*What is expected*.
Rewrite each row from the one containing "Docteur Emile Roux (1853-1933) (169, 996)" through the one containing "About (205, 920)", both included, keeping every row's text and raising both numbers of each coordinate pair by 27.
◇ ◇ ◇
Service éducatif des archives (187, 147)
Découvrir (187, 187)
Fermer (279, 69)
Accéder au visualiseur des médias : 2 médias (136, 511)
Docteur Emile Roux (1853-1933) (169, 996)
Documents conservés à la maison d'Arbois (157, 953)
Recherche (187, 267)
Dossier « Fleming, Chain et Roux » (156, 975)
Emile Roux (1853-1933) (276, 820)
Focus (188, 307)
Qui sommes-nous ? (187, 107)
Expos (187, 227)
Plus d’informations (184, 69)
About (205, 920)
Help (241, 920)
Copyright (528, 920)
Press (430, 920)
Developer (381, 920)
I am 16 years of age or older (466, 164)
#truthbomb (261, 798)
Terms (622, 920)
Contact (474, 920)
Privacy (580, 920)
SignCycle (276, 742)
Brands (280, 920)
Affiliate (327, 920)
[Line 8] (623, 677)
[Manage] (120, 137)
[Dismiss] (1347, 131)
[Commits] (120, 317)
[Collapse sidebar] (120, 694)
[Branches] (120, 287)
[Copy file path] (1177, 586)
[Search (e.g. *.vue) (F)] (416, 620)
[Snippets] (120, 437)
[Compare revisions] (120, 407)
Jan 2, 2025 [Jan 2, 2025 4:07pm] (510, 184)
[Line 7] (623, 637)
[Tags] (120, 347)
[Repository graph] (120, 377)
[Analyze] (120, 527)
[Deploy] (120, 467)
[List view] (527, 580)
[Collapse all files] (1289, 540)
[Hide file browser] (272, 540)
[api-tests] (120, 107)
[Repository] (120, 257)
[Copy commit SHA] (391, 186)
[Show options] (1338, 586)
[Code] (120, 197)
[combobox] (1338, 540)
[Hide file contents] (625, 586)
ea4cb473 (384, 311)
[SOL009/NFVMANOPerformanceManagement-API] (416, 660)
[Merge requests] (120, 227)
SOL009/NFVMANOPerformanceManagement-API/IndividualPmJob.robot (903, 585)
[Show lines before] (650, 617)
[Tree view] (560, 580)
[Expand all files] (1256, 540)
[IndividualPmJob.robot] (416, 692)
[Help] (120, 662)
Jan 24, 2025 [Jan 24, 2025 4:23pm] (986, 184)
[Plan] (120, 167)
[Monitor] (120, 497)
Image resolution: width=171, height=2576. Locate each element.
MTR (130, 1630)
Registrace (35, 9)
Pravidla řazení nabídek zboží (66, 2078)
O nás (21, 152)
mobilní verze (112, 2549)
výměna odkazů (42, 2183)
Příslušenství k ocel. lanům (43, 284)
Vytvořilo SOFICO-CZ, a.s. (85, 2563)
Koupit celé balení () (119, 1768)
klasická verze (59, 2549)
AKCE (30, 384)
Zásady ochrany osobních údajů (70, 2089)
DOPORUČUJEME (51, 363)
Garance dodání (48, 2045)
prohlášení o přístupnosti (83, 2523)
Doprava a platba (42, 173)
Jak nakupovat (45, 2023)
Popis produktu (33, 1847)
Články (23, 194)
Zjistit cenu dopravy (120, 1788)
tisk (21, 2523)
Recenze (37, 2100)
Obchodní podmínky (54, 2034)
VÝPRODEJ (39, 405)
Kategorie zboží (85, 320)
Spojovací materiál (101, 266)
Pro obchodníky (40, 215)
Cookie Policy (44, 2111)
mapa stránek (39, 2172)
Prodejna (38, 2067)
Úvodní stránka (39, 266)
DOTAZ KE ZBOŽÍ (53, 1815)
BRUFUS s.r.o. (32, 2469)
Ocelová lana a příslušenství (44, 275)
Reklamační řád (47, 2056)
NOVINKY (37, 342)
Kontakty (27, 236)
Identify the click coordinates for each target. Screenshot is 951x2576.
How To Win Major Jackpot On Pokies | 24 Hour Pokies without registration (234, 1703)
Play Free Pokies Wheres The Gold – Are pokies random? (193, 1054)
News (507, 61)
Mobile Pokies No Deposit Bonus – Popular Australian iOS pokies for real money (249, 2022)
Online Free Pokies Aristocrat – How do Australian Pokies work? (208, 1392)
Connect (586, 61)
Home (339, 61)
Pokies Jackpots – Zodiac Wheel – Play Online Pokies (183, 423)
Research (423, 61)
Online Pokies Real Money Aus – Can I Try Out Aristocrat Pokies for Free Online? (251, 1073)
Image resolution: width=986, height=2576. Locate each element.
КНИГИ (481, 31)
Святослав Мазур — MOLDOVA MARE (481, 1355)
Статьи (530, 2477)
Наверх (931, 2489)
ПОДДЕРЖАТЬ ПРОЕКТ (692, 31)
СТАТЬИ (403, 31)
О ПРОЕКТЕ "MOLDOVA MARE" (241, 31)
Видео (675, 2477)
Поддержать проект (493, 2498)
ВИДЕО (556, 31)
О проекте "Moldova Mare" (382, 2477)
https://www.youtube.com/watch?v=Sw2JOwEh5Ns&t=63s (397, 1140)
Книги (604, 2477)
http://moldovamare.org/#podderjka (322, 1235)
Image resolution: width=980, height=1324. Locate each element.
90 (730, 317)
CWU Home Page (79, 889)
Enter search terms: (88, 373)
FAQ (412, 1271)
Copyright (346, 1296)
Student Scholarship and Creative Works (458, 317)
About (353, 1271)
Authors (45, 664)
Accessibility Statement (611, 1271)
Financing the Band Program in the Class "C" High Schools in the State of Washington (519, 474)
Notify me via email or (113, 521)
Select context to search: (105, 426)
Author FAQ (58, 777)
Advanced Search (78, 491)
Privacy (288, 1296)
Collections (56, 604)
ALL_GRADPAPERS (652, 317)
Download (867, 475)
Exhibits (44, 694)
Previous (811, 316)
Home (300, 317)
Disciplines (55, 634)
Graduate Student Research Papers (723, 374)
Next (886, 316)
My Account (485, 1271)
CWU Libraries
◇ ◇ ◇
*Result of this exercise*.
Docteur Emile Roux (1853-1933) (196, 1023)
Documents conservés à la maison d'Arbois (184, 980)
Recherche (214, 294)
Dossier « Fleming, Chain et Roux » (183, 1002)
Emile Roux (1853-1933) (303, 847)
Focus (215, 334)
Qui sommes-nous ? (214, 134)
Expos (214, 254)
Plus d’informations (211, 96)
About (232, 947)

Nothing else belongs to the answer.